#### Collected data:

++++++++++

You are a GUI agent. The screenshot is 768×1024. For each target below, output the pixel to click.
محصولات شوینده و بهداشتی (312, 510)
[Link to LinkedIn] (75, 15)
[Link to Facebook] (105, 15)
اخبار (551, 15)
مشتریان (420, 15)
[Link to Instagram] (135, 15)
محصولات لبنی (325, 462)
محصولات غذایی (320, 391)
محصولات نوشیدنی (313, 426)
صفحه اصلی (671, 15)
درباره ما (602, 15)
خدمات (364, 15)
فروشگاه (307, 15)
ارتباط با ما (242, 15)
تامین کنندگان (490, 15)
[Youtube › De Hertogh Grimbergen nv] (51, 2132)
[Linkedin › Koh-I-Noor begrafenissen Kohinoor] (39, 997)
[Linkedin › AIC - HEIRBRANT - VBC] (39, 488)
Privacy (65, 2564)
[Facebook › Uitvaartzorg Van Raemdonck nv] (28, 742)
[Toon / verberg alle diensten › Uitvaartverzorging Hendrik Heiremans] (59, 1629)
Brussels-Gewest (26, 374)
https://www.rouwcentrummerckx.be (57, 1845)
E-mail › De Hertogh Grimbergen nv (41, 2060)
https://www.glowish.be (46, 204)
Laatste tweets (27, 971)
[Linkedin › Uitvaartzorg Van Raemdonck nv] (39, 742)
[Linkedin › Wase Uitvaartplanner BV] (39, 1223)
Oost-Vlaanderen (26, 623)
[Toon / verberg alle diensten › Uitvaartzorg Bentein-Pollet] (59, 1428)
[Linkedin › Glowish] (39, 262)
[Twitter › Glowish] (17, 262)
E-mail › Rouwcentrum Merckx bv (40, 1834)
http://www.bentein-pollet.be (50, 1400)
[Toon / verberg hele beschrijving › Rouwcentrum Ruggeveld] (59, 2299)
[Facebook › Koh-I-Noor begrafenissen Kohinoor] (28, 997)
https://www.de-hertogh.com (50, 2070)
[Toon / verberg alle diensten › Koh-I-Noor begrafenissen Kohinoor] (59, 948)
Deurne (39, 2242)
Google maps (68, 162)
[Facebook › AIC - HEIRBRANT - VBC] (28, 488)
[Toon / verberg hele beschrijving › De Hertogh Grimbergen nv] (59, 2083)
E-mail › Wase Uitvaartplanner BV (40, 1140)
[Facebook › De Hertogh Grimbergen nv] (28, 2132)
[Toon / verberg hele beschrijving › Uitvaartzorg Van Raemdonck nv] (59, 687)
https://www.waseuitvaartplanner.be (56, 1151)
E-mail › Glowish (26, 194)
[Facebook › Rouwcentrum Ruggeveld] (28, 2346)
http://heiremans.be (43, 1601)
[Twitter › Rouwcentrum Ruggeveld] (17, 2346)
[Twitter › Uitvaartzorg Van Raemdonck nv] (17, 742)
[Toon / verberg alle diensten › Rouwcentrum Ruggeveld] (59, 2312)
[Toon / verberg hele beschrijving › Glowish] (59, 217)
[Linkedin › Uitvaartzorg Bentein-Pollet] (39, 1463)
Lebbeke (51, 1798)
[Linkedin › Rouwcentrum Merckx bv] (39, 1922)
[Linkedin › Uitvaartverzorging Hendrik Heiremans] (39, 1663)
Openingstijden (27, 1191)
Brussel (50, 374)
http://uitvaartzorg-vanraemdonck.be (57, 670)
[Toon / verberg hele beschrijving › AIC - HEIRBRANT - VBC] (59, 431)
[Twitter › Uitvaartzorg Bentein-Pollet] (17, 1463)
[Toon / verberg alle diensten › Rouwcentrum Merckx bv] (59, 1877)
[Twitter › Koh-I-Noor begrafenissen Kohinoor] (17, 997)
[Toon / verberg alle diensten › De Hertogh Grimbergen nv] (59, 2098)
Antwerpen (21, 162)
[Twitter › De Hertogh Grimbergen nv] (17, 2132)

++++++++++

#### TASK:
Copy all of the data exactly.

#### RESULT OF THE TASK:
You are a GUI agent. The screenshot is 768×1024. For each target below, output the pixel to click.
محصولات شوینده و بهداشتی (312, 510)
[Link to LinkedIn] (75, 15)
[Link to Facebook] (105, 15)
اخبار (551, 15)
مشتریان (420, 15)
[Link to Instagram] (135, 15)
محصولات لبنی (325, 462)
محصولات غذایی (320, 391)
محصولات نوشیدنی (313, 426)
صفحه اصلی (671, 15)
درباره ما (602, 15)
خدمات (364, 15)
فروشگاه (307, 15)
ارتباط با ما (242, 15)
تامین کنندگان (490, 15)
[Youtube › De Hertogh Grimbergen nv] (51, 2132)
[Linkedin › Koh-I-Noor begrafenissen Kohinoor] (39, 997)
[Linkedin › AIC - HEIRBRANT - VBC] (39, 488)
Privacy (65, 2564)
[Facebook › Uitvaartzorg Van Raemdonck nv] (28, 742)
[Toon / verberg alle diensten › Uitvaartverzorging Hendrik Heiremans] (59, 1629)
Brussels-Gewest (26, 374)
https://www.rouwcentrummerckx.be (57, 1845)
E-mail › De Hertogh Grimbergen nv (41, 2060)
https://www.glowish.be (46, 204)
Laatste tweets (27, 971)
[Linkedin › Uitvaartzorg Van Raemdonck nv] (39, 742)
[Linkedin › Wase Uitvaartplanner BV] (39, 1223)
Oost-Vlaanderen (26, 623)
[Toon / verberg alle diensten › Uitvaartzorg Bentein-Pollet] (59, 1428)
[Linkedin › Glowish] (39, 262)
[Twitter › Glowish] (17, 262)
E-mail › Rouwcentrum Merckx bv (40, 1834)
http://www.bentein-pollet.be (50, 1400)
[Toon / verberg hele beschrijving › Rouwcentrum Ruggeveld] (59, 2299)
[Facebook › Koh-I-Noor begrafenissen Kohinoor] (28, 997)
https://www.de-hertogh.com (50, 2070)
[Toon / verberg alle diensten › Koh-I-Noor begrafenissen Kohinoor] (59, 948)
Deurne (39, 2242)
Google maps (68, 162)
[Facebook › AIC - HEIRBRANT - VBC] (28, 488)
[Toon / verberg hele beschrijving › De Hertogh Grimbergen nv] (59, 2083)
E-mail › Wase Uitvaartplanner BV (40, 1140)
[Facebook › De Hertogh Grimbergen nv] (28, 2132)
[Toon / verberg hele beschrijving › Uitvaartzorg Van Raemdonck nv] (59, 687)
https://www.waseuitvaartplanner.be (56, 1151)
E-mail › Glowish (26, 194)
[Facebook › Rouwcentrum Ruggeveld] (28, 2346)
http://heiremans.be (43, 1601)
[Twitter › Rouwcentrum Ruggeveld] (17, 2346)
[Twitter › Uitvaartzorg Van Raemdonck nv] (17, 742)
[Toon / verberg alle diensten › Rouwcentrum Ruggeveld] (59, 2312)
[Toon / verberg hele beschrijving › Glowish] (59, 217)
[Linkedin › Uitvaartzorg Bentein-Pollet] (39, 1463)
Lebbeke (51, 1798)
[Linkedin › Rouwcentrum Merckx bv] (39, 1922)
[Linkedin › Uitvaartverzorging Hendrik Heiremans] (39, 1663)
Openingstijden (27, 1191)
Brussel (50, 374)
http://uitvaartzorg-vanraemdonck.be (57, 670)
[Toon / verberg hele beschrijving › AIC - HEIRBRANT - VBC] (59, 431)
[Twitter › Uitvaartzorg Bentein-Pollet] (17, 1463)
[Toon / verberg alle diensten › Rouwcentrum Merckx bv] (59, 1877)
[Twitter › Koh-I-Noor begrafenissen Kohinoor] (17, 997)
[Toon / verberg alle diensten › De Hertogh Grimbergen nv] (59, 2098)
Antwerpen (21, 162)
[Twitter › De Hertogh Grimbergen nv] (17, 2132)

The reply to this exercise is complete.